Política, Economia, Literatura, Ciência, Actualidade

A Douta Ignorância

Política, Economia, Literatura, Ciência, Actualidade

Lamúria e acção

Tiago Moreira Ramalho, 28.10.10

No outro dia, sem espírito para leituras longas e desatentas, fui à estante e peguei numa colecção de crónicas de António Barreto. A última de todas, creio – Anos Difíceis. António Barreto escreve sempre bem, em todos os sentidos, o que permite um elevado grau de certeza quanto à bondade da aposta. No caso, indo ao índice, onde não me consigo guiar, que os títulos são cada vez menos bons, que os editores acham sempre que percebem do que não percebem, acabei a ler as considerações de Barreto sobre a mentira na política. Poderíamos esperar a banalidade.
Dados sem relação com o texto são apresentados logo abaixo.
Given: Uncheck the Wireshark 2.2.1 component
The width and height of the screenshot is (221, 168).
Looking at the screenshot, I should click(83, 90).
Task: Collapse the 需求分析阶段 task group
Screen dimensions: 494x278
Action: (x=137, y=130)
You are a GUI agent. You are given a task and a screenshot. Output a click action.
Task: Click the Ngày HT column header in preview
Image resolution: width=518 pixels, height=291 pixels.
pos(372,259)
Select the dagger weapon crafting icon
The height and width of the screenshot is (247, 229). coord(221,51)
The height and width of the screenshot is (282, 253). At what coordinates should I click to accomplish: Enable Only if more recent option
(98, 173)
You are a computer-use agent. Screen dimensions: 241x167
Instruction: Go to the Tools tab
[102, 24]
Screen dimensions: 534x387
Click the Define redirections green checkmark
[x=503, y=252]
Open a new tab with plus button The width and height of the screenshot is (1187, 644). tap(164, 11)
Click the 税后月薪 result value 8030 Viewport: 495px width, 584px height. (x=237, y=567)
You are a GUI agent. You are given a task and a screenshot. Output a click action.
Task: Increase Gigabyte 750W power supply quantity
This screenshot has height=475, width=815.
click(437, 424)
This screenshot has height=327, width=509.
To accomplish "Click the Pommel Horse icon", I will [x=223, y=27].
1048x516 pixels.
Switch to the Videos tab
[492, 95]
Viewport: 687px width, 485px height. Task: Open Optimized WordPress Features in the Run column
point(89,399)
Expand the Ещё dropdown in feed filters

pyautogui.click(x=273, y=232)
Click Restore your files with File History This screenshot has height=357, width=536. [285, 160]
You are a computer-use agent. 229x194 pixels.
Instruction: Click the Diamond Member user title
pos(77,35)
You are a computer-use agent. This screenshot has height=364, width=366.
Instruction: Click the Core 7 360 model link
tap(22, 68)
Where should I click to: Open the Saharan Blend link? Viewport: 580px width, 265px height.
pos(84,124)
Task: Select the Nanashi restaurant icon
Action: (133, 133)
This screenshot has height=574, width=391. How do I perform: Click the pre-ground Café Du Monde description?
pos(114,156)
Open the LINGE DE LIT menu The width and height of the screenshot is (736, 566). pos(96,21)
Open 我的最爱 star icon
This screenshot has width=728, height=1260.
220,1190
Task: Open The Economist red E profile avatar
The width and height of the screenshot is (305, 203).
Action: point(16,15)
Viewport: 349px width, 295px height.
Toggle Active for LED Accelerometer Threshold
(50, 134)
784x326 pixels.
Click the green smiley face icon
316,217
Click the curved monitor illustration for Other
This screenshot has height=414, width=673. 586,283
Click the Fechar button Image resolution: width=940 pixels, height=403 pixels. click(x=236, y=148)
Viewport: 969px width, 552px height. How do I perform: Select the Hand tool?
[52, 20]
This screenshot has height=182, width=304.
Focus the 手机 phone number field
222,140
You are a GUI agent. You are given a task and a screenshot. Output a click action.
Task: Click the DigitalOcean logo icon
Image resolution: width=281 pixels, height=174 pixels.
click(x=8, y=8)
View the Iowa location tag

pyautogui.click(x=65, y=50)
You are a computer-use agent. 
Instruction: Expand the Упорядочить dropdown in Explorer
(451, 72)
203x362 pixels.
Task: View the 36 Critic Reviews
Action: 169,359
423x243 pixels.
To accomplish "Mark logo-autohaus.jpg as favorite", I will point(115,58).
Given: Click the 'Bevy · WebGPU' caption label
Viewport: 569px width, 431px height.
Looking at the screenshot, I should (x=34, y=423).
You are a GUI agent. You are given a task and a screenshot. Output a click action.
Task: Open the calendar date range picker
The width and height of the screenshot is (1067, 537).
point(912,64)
Ai, os políticos, malandros, mentirosos, dizem isto, depois dizem aquilo, ai. Não. Era um texto sólido que, mais do que criticar os políticos, criticava uma sociedade, a nossa, que lhes permite tais luxos. Criticava uma democracia cujo Parlamento é uma inutilidade dispendiosa, em que liberdade de imprensa não é usada para escrutinar a acção do governo, em que o eleitorado nunca usa o voto para punir maus comportamentos. O ponto é precisamente este. A ocasião cria o ladrão e por muito que o povo, o eterno descontente, esbraceje, a verdade é que se houvesse consciência do que significa ter o poder na sua mão, a lamúria daria lugar a acção.